» **Task statement**: Copy out the rows word for word, starting from the very first row and ending with the line that contains "coord(244,99)".

Dataset items
........
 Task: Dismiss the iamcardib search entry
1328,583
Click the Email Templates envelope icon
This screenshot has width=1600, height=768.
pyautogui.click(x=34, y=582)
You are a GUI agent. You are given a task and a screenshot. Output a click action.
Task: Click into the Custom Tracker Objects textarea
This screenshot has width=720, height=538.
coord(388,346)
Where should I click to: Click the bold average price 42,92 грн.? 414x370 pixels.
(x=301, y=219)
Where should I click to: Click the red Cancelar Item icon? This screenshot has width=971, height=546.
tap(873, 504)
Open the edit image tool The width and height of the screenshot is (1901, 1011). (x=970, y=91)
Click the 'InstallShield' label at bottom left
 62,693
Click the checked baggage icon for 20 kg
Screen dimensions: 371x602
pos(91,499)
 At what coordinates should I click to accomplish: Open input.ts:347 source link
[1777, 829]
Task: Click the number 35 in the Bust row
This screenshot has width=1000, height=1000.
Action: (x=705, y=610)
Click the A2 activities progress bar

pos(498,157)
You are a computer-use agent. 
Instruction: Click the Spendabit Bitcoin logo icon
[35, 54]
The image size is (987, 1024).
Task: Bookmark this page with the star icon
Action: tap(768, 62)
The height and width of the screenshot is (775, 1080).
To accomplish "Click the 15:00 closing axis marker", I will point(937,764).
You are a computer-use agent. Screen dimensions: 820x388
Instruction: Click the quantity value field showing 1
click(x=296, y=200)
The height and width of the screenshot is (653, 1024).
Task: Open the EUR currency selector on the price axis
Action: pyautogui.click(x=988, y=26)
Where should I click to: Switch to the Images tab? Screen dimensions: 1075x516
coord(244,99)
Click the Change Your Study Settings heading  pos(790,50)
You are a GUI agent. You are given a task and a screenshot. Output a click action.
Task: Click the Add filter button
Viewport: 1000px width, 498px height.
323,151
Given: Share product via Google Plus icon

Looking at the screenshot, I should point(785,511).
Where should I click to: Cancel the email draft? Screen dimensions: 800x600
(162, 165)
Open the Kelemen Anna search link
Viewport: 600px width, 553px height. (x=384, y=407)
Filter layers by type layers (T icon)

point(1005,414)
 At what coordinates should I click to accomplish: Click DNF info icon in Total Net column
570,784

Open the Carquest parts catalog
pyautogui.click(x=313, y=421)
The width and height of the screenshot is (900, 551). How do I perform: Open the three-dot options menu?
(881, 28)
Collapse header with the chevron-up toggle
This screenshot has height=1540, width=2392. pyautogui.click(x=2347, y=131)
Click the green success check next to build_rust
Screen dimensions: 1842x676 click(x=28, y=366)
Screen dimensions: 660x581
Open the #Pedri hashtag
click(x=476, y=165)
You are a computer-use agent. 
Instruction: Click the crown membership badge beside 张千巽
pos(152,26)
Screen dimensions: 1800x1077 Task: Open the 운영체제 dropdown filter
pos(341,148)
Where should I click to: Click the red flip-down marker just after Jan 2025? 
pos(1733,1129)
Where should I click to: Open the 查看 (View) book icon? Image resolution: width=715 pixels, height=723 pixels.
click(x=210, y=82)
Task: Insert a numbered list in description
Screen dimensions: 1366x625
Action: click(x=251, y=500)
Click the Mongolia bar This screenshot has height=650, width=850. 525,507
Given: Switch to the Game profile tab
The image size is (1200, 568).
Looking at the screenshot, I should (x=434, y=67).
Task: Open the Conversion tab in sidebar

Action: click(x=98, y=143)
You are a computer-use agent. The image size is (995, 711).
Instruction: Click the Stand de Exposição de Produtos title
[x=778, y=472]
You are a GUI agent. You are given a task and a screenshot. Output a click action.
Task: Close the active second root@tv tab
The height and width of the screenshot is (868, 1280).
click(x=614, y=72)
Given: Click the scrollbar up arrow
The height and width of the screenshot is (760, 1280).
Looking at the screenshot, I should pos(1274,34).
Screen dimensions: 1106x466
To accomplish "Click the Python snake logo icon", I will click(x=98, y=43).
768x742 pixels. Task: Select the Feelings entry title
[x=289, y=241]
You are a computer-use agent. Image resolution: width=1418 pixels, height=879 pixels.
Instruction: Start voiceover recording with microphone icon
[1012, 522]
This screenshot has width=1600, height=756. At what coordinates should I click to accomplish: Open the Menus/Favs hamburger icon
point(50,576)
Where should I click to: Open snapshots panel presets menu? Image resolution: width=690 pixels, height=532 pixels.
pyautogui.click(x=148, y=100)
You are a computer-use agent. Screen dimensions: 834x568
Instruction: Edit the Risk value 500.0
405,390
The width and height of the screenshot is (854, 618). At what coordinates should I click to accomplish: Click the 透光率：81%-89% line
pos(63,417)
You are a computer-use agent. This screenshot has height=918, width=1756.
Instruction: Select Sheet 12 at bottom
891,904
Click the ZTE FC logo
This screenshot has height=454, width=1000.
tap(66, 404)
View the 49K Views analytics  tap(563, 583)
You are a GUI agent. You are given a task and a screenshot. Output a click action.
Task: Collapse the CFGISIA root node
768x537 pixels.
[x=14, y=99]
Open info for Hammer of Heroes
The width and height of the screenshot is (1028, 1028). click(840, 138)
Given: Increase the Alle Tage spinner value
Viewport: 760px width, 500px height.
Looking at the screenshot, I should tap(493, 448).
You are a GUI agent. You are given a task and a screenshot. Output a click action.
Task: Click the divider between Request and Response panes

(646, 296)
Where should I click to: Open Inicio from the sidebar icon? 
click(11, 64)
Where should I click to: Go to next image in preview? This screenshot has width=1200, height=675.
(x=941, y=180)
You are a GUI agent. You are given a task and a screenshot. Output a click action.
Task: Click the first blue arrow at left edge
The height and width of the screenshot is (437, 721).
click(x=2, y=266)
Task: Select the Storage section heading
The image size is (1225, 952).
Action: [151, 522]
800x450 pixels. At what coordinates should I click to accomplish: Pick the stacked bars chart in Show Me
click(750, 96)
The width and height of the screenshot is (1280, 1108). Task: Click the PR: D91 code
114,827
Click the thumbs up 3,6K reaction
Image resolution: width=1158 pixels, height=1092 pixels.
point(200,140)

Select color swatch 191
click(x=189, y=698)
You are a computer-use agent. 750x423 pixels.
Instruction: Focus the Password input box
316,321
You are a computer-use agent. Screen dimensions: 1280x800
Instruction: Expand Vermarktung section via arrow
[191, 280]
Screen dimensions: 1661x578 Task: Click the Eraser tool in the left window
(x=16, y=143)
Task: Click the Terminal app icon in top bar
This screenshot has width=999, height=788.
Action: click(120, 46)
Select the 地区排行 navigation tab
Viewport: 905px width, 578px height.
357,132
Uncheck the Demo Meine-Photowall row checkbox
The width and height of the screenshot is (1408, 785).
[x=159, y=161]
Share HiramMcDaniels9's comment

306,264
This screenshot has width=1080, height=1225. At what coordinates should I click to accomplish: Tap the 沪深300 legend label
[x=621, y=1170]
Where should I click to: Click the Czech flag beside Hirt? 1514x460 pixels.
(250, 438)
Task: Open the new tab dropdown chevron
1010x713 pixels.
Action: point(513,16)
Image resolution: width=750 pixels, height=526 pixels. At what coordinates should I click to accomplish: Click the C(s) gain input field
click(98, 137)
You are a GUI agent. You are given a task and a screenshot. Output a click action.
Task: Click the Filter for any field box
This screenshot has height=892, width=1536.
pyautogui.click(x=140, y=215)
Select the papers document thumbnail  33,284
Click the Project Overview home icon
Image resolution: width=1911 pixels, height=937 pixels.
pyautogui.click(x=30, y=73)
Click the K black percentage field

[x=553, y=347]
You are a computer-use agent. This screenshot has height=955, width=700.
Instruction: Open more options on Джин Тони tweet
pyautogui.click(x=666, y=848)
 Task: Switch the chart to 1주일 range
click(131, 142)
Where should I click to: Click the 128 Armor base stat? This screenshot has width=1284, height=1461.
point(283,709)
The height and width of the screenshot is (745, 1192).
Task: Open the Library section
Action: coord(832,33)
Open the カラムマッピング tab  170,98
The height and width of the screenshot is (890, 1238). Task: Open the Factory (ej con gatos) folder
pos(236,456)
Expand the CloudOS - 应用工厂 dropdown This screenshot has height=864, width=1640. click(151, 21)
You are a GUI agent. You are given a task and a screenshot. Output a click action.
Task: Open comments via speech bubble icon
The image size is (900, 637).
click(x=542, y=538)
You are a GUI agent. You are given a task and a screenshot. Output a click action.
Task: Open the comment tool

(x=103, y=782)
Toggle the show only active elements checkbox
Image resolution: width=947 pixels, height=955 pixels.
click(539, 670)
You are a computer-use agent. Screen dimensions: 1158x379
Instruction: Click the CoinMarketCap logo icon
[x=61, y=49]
........
» **Task answer**:
 Task: Dismiss the iamcardib search entry
1328,583
Click the Email Templates envelope icon
This screenshot has width=1600, height=768.
pyautogui.click(x=34, y=582)
You are a GUI agent. You are given a task and a screenshot. Output a click action.
Task: Click into the Custom Tracker Objects textarea
This screenshot has width=720, height=538.
coord(388,346)
Where should I click to: Click the bold average price 42,92 грн.? 414x370 pixels.
(x=301, y=219)
Where should I click to: Click the red Cancelar Item icon? This screenshot has width=971, height=546.
tap(873, 504)
Open the edit image tool The width and height of the screenshot is (1901, 1011). (x=970, y=91)
Click the 'InstallShield' label at bottom left
 62,693
Click the checked baggage icon for 20 kg
Screen dimensions: 371x602
pos(91,499)
 At what coordinates should I click to accomplish: Open input.ts:347 source link
[1777, 829]
Task: Click the number 35 in the Bust row
This screenshot has width=1000, height=1000.
Action: (x=705, y=610)
Click the A2 activities progress bar

pos(498,157)
You are a computer-use agent. 
Instruction: Click the Spendabit Bitcoin logo icon
[35, 54]
The image size is (987, 1024).
Task: Bookmark this page with the star icon
Action: tap(768, 62)
The height and width of the screenshot is (775, 1080).
To accomplish "Click the 15:00 closing axis marker", I will point(937,764).
You are a computer-use agent. Screen dimensions: 820x388
Instruction: Click the quantity value field showing 1
click(x=296, y=200)
The height and width of the screenshot is (653, 1024).
Task: Open the EUR currency selector on the price axis
Action: pyautogui.click(x=988, y=26)
Where should I click to: Switch to the Images tab? Screen dimensions: 1075x516
coord(244,99)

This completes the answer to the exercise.